The proposal was made in particular to withdraw citizenship from Abu Bilal, a leading imam at the Grimhoj mosque in the city of Aarhus. A recent documentary, ‘Mosques behind the Veil,’ revealed that the imam advocated the stoning of adulterous women and the killing of apostates.
Danish Prime Minister Lokke Rasmussen urged MPs to come up with measures to counter the growth of radical Islam after the documentary exposed the activities of such radical mosques.
The Danish People’s Party is set to make two new proposals in the upcoming set of negotiations with the Danish PM. The party is to present a draft resolution on stripping Abu Bilal of his Danish citizenship and then to review the Constitution’s clause on religious freedom.
Rasmussen said that he will be willing to “push the limits” of the interpretation of the Danish Constitution when reviewing the proposals, the Local reported.
“We are open to all solutions that can stop the radicalized imams,” said Trine Bramsen, the Social Democrats’ spokesman, according to the Berlingske newspaper.
Marcus Knuth, the Liberal Party’s immigration spokesman, said the proposal was “a really good idea.”
“I personally think it sounds like a really good idea… You are not just talking about twisted old imams. These are the mosques that have shaped many Syrian fighters, and they can be a threat to national security,” he said.
The president of Grimhoj Mosque, however, called the measure a very drastic step, saying it would only encourage radicalization.
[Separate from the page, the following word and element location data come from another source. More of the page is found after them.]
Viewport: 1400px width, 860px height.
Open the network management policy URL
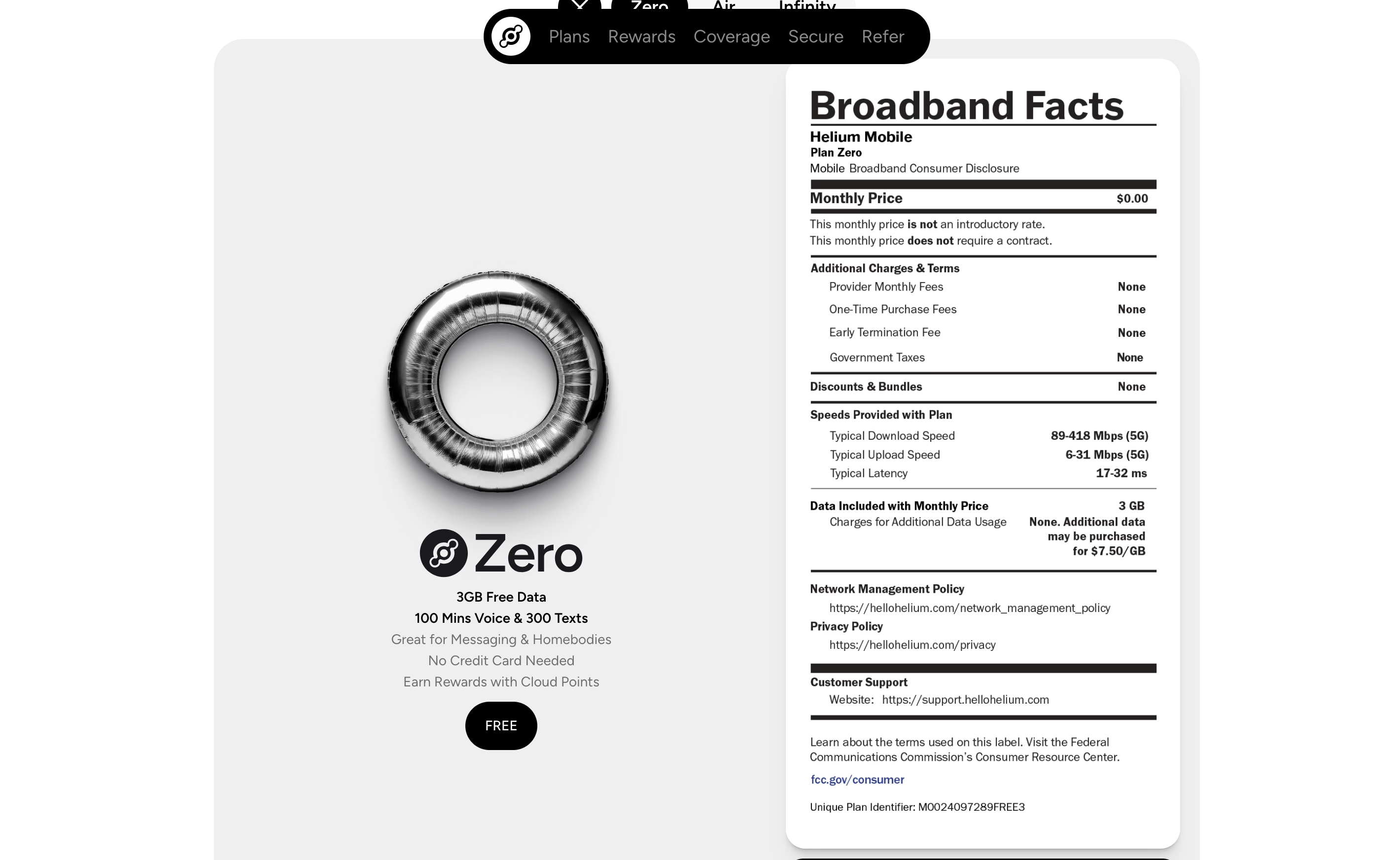coord(969,608)
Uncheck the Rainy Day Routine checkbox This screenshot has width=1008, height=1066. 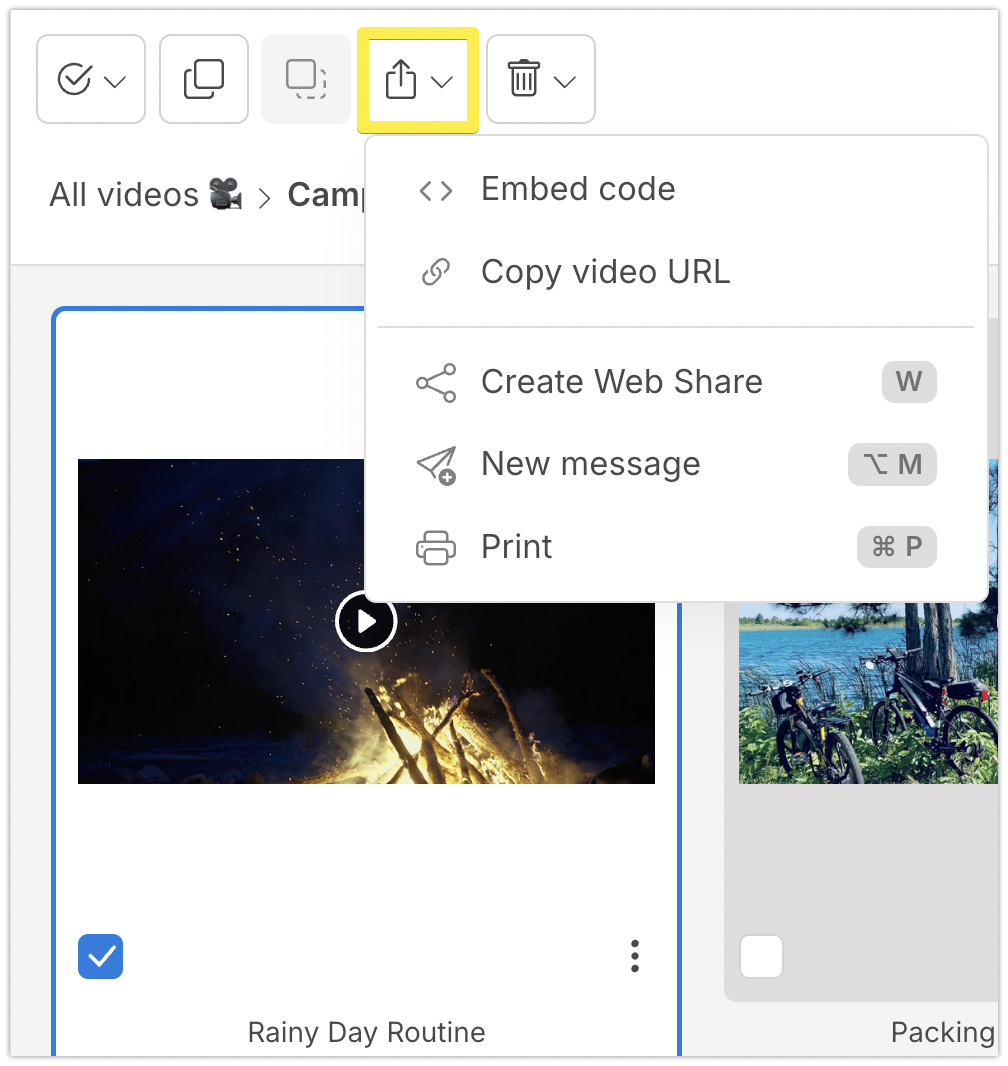pos(100,957)
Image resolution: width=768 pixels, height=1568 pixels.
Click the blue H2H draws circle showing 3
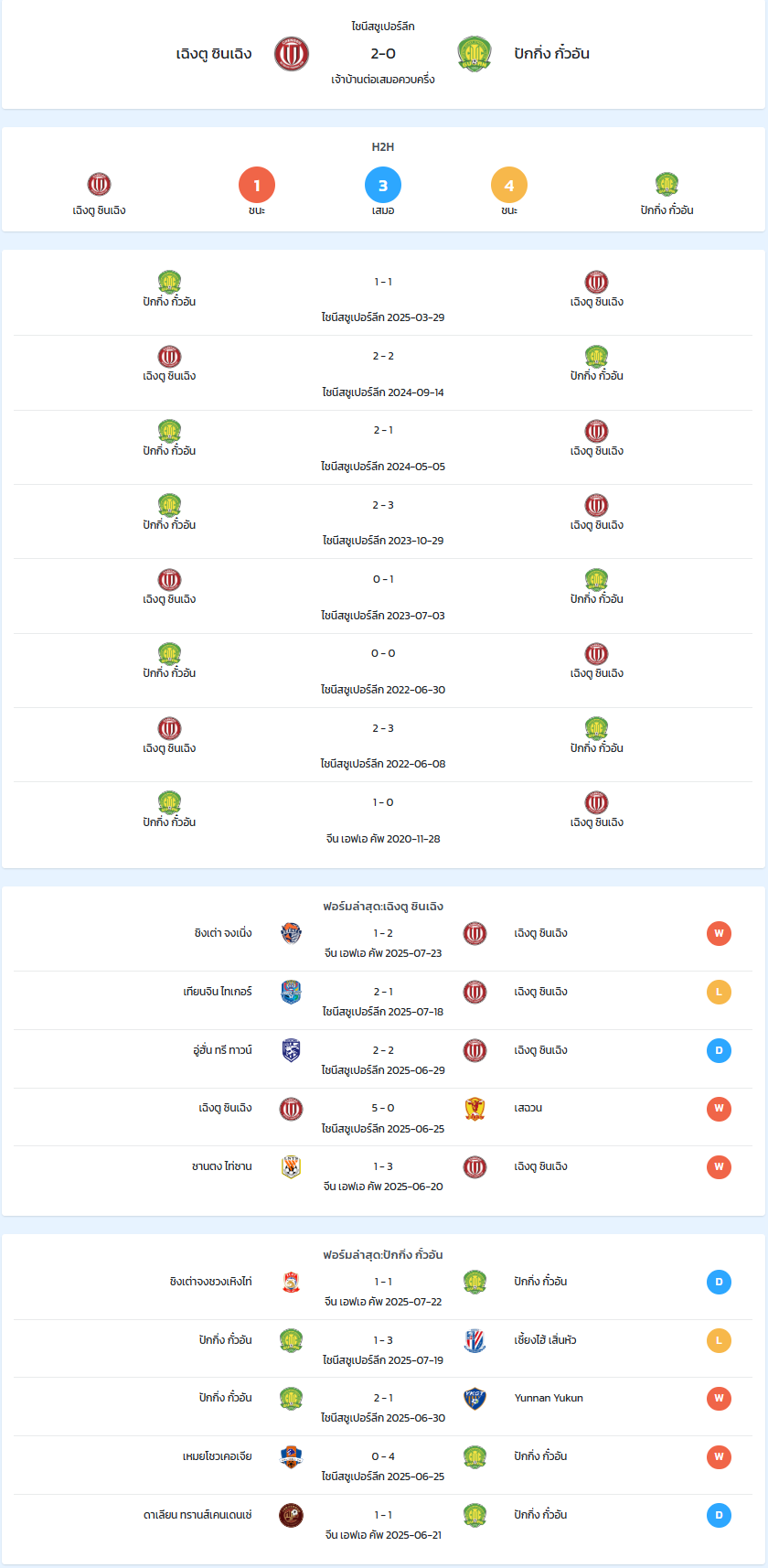coord(383,185)
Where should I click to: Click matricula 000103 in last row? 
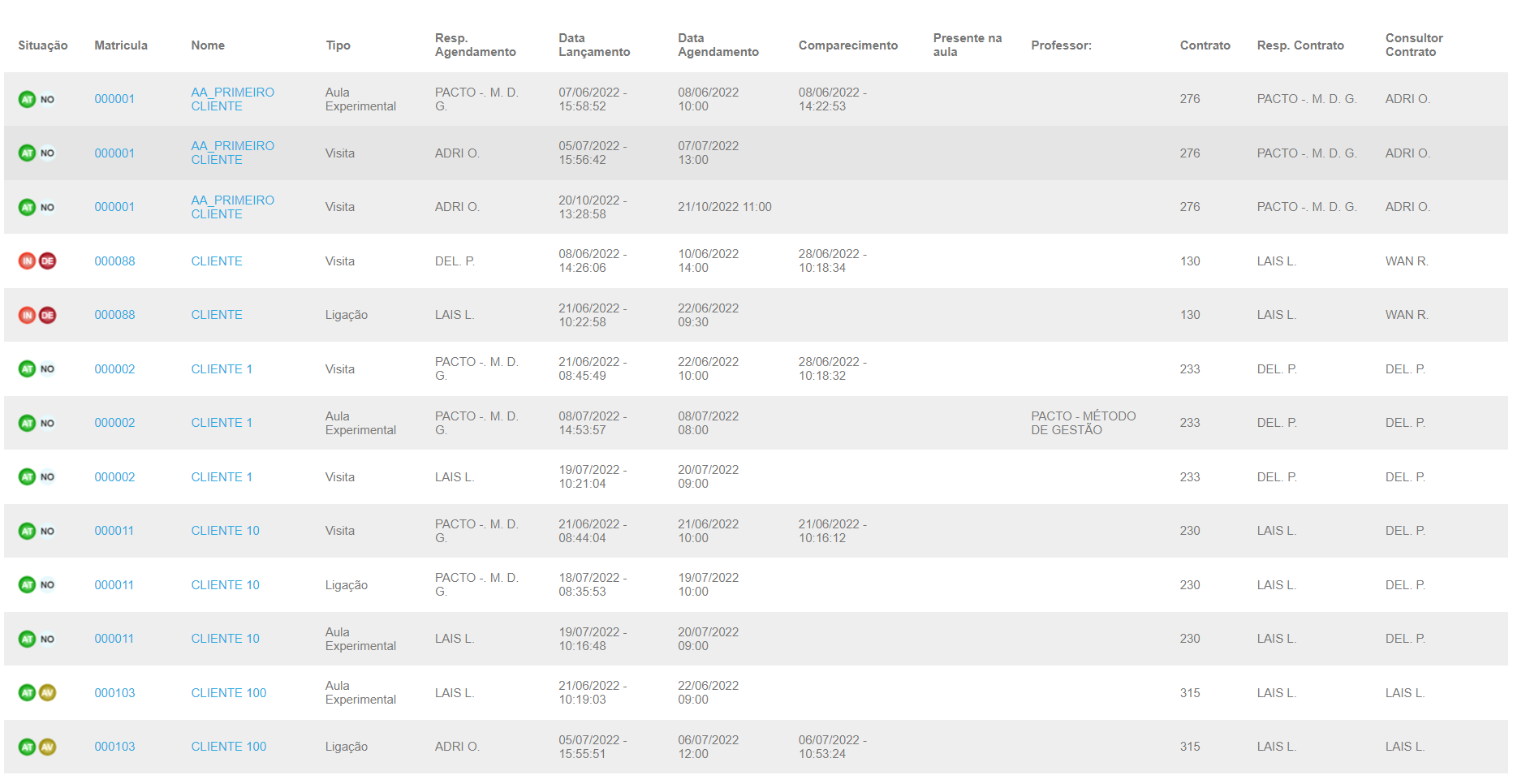[114, 747]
“We will not solve the problem that way, but risk creating more radicalization. I do not understand the thinking. Denmark is the best country I live in and I have no interest in destroying it,” Oussama El-Saadi said.
In January, the Danish government passed measures that allowed the confiscation of valuables from refugees. The new laws also delayed refugees’ reunification with family members for three years. Integration Minister Inger Stojberg said the goal of the new legislation was for Denmark to become “significantly less attractive for asylum-seekers.” The move was greeted by severe criticism from human rights groups.